Modern data centers run various applications with different performance needs, ranging from highly latency-sensitive applications to throughput-sensitive batch (big data and machine learning) workloads. To meet the growing performance demands of these applications, data center operators are scaling up network speeds. However, ensuring that the applications can drive server network interfaces (NICs) at full line rates while not impacting each other’s performance objectives, and while maintaining optimal levels of server/network utilization and efficiency, continues to remain a challenge. The main reason is that existing solutions—such as hardware/software parallelism to aid application multiplexing, and offloading application computation onto network hardware—serve as specialized point optimizations.
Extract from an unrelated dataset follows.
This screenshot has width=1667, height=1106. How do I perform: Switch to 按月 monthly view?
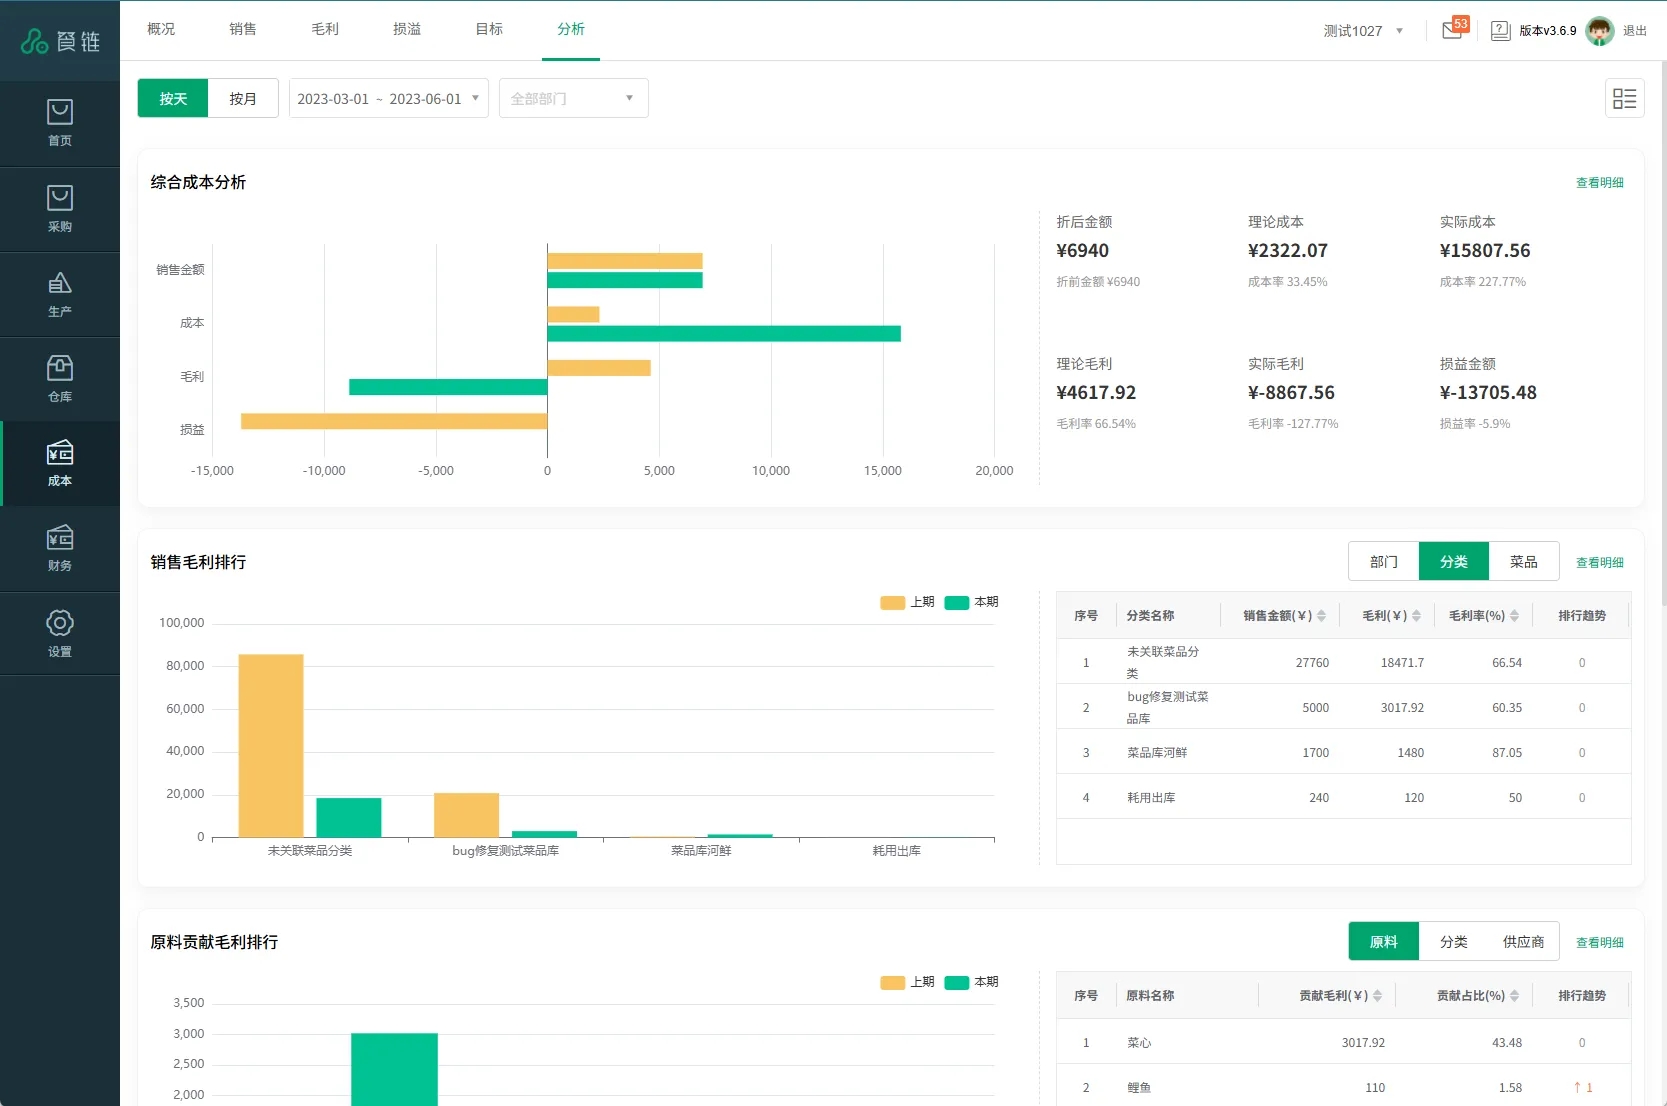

Because of loose coordination across layers of the network stacks where these techniques apply, they can often lead to detrimental outcomes such as high and variable latency, unreasonable and wasteful CPU utilization, and severe network congestion.
To allow multiple applications on a server to drive the NIC at high speed, our project aims to rethink the mechanisms employed in various layers of the server networking stack and create new interfaces and abstractions between the layers and applications. The goal is to sustain high line rates while meeting application latency/throughput/fairness objectives and infrastructure-wide utilization and efficiency goals.
Intellectual merit: Toward this goal, our project made several successful breakthroughs. We developed a new NIC that allows application computation to be offloaded from CPUs to network hardware, enabling optimal CPU utilization and high application and network performance. We created hardware modules that can be hosted on this NIC to host other performance- and resource-intensive functionalities such as load balancing, core allocation, and application scheduling. Finally, we showed how the NICs can host data-intensive applications spanning big data processing and machine learning domains. Our impacts and advances not only networking, but also operating systems, computer architecture, and programming languages.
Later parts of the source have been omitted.